L'Autorité de la concurrence s'inquiète, enfin, des contournements possibles du dispositif, qui le rendraient sans effet. Puisque le SRP est calculé sur la base du prix d'achat triple net, il ne tient pas compte ni des "nouveaux instruments promotionnels" (bons d'achat différés, lots virtuels, etc.) ni des avantages consentis aux alliances internationales de distributeurs et à leurs centrales. Le rapatriement d'une partie de ces budgets dans des formes intégrables au triple net est une tentation qu'il est légitime d'anticiper de la part des enseignes soucieuses de minorer l'effet de la hausse du SRP.

L'encadrement des promos trop confus

Le plafonnement des promotions à 34% de rabais et la limite fixée à 25% des ventes annuelles sous promo sont censés apaiser la guerre des prix, redonner des marges aux acteurs pour qu'ils les répercutent aux agriculteurs et ne plus brouiller les repères prix des consommateurs, afin qu'ils se réconcilient avec les tarifs en fond de rayon.

Là encore, l'Autorité de la concurrence n'est pas convaincue.

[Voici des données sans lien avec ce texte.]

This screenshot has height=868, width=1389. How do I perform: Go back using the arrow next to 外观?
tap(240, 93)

Elle juge la mesure confuse, sujette à trop d'interprétations possibles et y voit trop d'effets secondaires négatifs mal évalués.

"À nouveau, aucun mécanisme incitatif ou coercitif ne garantit une redistribution de la hausse éventuelle des profits", regrette d'abord le rapport.

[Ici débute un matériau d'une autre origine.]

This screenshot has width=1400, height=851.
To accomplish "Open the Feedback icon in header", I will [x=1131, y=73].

Pour l'Autorité, ensuite, il est impossible de définir légalement le prix de référence sur lequel appliquer les 34% de rabais. Ce prix sera donc "fixé sous la responsabilité de l’annonceur, sans règle particulière", ce qui n'exclut pas des "modulations" opportunistes.

Des distorsions de concurrence

Faute de cadre précis à ce stade, également, la porte reste ouverte à un plafonnement des promos en volume à l'échelle d'un contrat (donc d'un assortiment global) et non référence par référence. Une distorsion qui, si elle était confirmée, donnerait un avantage aux grands industriels, dont les gammes sont larges, par rapport aux petits fournisseurs, ceux-là mêmes qui ont le plus besoin de protection dans les négociations commerciales.

De la même façon, la loi et son ordonnance ne s'appliquent pas clairement aux distributeurs installés à l'étranger ou à leurs centrales internationales. Ce qui là encore crée un risque de distorsion de concurrence.

"L’ensemble des éléments concourant à l’application du texte (qu’il s’agisse du prix de référence, du type de promotions concernées, ou encore de l’application territoriale) font référence à des notions qui semblent pouvoir être interprétées de manière différente selon les acteurs, condamne le rapport. Ce manque de lisibilité peut conduire le dispositif à être peu efficace, générateur d’incertitudes pour les acteurs, et facteur d’accroissement du coût administratif des contrôles."